Show Abstract | Download Original | Original Source | Check in Google Scholar | DOI: 10.33387/geocivic.v6i1.6190

Abstract

The background of this research is that the rampant conflicts that occur can cause changes in attitudes of tolerance in the life of a multiethnic society.
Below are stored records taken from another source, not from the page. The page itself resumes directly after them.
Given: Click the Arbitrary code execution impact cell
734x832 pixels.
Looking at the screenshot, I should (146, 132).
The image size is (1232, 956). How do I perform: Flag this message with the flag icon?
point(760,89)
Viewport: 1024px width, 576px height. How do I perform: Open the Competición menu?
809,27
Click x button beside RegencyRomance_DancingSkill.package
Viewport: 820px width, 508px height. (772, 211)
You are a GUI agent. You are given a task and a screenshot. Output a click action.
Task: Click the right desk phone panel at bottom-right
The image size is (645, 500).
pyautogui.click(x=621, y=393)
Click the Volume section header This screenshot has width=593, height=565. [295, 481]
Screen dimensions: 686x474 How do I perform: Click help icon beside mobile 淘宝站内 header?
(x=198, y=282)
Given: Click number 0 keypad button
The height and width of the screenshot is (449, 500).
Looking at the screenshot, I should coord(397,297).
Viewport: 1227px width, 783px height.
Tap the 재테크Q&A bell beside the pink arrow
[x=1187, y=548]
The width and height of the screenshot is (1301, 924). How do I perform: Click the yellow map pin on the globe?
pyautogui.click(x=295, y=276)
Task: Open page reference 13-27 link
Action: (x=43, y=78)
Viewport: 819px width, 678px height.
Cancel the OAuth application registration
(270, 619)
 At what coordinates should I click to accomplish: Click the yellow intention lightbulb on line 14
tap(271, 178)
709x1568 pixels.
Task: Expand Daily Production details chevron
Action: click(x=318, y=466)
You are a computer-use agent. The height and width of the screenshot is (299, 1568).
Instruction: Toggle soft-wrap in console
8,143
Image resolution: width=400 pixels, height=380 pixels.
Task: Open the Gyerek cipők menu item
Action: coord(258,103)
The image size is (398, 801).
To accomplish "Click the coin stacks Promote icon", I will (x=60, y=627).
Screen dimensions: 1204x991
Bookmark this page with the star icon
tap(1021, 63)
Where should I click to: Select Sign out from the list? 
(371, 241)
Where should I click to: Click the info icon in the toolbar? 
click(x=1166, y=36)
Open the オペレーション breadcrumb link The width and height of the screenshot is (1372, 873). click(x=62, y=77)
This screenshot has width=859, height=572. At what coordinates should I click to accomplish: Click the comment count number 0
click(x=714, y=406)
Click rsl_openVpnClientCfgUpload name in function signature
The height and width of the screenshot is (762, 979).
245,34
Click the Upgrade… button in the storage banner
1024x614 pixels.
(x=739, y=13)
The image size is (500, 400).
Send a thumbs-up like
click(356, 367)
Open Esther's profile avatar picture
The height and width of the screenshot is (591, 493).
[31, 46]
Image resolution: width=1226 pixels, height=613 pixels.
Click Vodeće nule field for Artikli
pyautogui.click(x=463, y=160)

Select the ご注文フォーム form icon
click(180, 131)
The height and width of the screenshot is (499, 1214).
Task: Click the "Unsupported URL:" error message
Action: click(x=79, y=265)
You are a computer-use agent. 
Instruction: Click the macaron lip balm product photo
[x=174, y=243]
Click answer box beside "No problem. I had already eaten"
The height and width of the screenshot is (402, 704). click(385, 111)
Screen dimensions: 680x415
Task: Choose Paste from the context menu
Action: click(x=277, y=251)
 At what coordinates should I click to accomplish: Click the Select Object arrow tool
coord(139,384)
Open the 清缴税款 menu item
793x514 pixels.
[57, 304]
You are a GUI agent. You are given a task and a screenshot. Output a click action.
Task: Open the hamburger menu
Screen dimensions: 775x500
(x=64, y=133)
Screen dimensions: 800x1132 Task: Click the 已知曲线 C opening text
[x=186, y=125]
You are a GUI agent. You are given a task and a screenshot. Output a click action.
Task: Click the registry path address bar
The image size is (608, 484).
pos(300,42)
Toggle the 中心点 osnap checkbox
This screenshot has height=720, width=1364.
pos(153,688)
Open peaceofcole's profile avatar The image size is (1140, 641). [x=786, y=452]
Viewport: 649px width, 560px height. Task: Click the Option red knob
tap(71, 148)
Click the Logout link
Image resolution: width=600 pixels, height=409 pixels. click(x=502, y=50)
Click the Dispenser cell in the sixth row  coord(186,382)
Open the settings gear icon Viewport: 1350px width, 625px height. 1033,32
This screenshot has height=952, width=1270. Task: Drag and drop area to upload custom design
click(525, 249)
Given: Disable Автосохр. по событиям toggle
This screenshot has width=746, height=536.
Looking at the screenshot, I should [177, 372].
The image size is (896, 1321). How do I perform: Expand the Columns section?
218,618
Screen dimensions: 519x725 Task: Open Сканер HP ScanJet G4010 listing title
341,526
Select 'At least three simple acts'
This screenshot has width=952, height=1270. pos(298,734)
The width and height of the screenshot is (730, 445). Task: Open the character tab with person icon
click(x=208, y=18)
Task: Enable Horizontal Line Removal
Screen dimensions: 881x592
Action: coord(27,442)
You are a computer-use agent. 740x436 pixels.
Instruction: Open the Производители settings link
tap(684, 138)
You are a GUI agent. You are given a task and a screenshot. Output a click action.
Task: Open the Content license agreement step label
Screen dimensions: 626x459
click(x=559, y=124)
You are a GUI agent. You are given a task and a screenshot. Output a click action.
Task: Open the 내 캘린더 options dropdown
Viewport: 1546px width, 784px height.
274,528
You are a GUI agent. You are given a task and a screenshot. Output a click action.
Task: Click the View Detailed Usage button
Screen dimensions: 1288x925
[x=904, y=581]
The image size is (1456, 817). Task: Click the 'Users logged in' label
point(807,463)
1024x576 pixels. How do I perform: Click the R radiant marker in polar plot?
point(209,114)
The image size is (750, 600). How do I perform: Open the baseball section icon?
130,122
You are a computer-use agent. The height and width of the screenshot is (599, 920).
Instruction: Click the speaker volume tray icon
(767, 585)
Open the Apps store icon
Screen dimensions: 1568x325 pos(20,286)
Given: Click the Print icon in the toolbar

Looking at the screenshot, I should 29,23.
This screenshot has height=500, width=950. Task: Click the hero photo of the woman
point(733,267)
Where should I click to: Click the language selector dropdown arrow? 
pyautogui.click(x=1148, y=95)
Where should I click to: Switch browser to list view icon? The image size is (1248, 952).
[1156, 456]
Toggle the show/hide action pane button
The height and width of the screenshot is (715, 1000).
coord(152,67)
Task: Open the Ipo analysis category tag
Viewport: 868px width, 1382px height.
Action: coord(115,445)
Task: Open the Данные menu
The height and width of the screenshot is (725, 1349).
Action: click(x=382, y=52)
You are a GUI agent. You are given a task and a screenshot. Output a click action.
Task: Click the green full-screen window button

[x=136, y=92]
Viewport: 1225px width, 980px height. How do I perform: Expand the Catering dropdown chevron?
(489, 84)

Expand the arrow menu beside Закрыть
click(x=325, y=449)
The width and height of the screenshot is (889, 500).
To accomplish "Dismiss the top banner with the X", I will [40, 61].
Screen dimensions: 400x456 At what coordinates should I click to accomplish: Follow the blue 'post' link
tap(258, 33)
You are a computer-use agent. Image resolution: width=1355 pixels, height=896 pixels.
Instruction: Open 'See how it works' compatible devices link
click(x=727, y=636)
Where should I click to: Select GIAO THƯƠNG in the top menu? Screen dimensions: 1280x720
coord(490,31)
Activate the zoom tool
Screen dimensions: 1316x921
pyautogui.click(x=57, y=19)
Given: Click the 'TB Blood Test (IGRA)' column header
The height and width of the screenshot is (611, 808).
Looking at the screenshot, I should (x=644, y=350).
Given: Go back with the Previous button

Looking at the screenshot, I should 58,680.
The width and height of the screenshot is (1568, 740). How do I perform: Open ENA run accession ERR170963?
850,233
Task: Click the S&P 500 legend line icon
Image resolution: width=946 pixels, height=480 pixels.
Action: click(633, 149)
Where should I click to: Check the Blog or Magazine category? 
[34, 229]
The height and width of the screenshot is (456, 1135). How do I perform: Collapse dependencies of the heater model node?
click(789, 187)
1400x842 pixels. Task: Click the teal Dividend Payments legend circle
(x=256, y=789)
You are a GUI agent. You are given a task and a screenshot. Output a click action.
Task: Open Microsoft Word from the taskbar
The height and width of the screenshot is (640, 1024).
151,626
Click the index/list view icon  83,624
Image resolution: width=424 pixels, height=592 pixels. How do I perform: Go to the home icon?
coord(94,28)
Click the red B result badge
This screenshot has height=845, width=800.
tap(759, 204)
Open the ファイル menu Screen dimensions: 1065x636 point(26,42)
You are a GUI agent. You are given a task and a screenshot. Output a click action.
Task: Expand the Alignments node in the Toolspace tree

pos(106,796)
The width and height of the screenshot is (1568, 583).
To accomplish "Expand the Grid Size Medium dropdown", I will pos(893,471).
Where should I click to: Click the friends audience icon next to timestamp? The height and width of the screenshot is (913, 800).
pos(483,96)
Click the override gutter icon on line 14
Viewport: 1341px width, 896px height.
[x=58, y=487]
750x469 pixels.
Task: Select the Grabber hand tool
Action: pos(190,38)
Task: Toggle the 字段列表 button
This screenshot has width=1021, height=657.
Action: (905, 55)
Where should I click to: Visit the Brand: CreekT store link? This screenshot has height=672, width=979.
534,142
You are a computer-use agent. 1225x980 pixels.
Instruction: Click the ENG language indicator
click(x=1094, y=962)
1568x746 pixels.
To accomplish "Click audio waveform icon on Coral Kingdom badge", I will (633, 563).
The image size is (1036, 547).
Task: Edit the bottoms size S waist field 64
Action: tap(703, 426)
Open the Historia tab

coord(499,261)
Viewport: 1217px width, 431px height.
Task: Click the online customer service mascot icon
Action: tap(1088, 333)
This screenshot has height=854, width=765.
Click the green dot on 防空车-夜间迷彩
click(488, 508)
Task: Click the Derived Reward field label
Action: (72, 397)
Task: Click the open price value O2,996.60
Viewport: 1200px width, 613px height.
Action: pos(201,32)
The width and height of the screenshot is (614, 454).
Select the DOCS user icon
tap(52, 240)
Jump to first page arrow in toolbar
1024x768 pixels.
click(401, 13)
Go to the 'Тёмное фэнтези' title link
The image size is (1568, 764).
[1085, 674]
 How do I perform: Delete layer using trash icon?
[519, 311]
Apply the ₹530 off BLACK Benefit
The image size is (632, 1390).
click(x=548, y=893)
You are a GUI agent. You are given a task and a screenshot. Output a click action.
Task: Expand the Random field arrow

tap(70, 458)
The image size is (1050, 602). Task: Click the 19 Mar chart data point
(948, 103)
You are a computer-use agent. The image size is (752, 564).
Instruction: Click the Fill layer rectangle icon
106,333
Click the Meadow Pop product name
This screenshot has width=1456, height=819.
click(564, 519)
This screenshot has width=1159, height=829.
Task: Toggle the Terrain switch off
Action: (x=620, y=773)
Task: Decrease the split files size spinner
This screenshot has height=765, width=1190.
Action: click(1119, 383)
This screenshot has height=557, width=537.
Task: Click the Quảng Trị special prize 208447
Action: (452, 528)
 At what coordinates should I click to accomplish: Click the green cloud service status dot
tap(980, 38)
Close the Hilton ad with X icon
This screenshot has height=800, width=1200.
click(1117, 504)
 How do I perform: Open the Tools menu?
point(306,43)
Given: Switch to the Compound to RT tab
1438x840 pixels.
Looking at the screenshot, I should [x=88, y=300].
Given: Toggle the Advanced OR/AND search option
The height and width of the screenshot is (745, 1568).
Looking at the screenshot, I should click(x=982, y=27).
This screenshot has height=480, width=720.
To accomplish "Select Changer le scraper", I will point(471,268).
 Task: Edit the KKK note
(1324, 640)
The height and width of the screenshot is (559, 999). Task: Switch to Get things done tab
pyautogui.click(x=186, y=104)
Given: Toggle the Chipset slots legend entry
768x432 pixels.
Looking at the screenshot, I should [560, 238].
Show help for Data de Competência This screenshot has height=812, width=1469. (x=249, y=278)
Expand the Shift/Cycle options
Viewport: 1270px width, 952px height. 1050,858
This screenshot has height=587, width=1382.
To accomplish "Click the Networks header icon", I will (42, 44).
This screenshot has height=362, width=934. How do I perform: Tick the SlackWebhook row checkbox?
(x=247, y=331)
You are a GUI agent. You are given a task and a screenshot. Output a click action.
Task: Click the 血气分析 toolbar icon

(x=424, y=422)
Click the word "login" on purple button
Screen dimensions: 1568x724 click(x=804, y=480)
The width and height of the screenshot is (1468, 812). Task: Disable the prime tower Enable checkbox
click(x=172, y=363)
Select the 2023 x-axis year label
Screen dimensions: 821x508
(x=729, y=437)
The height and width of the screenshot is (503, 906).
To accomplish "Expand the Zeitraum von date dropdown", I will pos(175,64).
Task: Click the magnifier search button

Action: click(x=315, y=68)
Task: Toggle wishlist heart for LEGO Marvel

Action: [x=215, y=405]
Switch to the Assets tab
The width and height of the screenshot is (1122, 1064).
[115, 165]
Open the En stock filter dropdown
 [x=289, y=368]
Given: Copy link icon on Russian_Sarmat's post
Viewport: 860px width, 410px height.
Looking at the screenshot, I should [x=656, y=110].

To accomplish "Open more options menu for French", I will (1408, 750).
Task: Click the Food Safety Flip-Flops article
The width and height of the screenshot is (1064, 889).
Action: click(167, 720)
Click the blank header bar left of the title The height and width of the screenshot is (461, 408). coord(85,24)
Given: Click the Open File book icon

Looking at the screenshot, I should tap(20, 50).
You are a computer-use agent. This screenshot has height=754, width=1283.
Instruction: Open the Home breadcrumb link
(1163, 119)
The purpose of this study is (1) to describe the tolerance of multiethnic communities in Wayabula Kecematan Village, South West Morotai, (2) To find out the models of tolerance of multiethnic communities in Wayabula Kecematan  Village, South West Morotai, and (3) To find out the factors that support and hinder the tolerance of multiethnic communities in Wayabula Kecematan Morotai Selatan Barat Village.  The research method is a  type of case study research with a qualitative approach.   Observational  data collection techniques, interviews, and documentation.  Data analysis techniques are data  reduction, data presentation, and drawing conclusions.Based on the results of the study, it was concluded that (1) The tolerance of multiethnic communities in Wayabula village is carried out by forming mutual respect, mutual respect and not disturbing the differences shared by other individuals. In the sense that an attitude of tolerance can foster peace, prosperity in the life of a plural society, especially the people in Wayabula village who have plurality in a society that forms a multiethnic society. Wayabula Village is one of the villages in the South West Morotai district inhabited by multiethnic communities including Gorontalo, Galela, Javanese, Sanger, and Bugis. In the daily life of this multiethnic society leads a fairly safe, peaceful, peaceful life and there is never any conflict between ethnicities in people's lives, (2) Models of tolerance in a multiethnic society can start from a simple understanding that tolerating is the same as understanding and respecting the attitudes and behaviors of others. Understanding and respecting the behavior of others who have the same religious background as us is not easy, let alone applied to different people in everything. (3) In forming tolerance in multiethnic societies does not always work well, every process carried out sometimes has supporting factors and inhibiting factors in fostering community tolerance. The factor supporting the tolerance of multiethnic communities is an attitude of mutual acceptance, mutual respect, mutual respect, and mutual help to help the community. The inhibiting factor is the lack of awareness in people's lives in accepting differences and the lack of understanding of the importance of tolerance in society.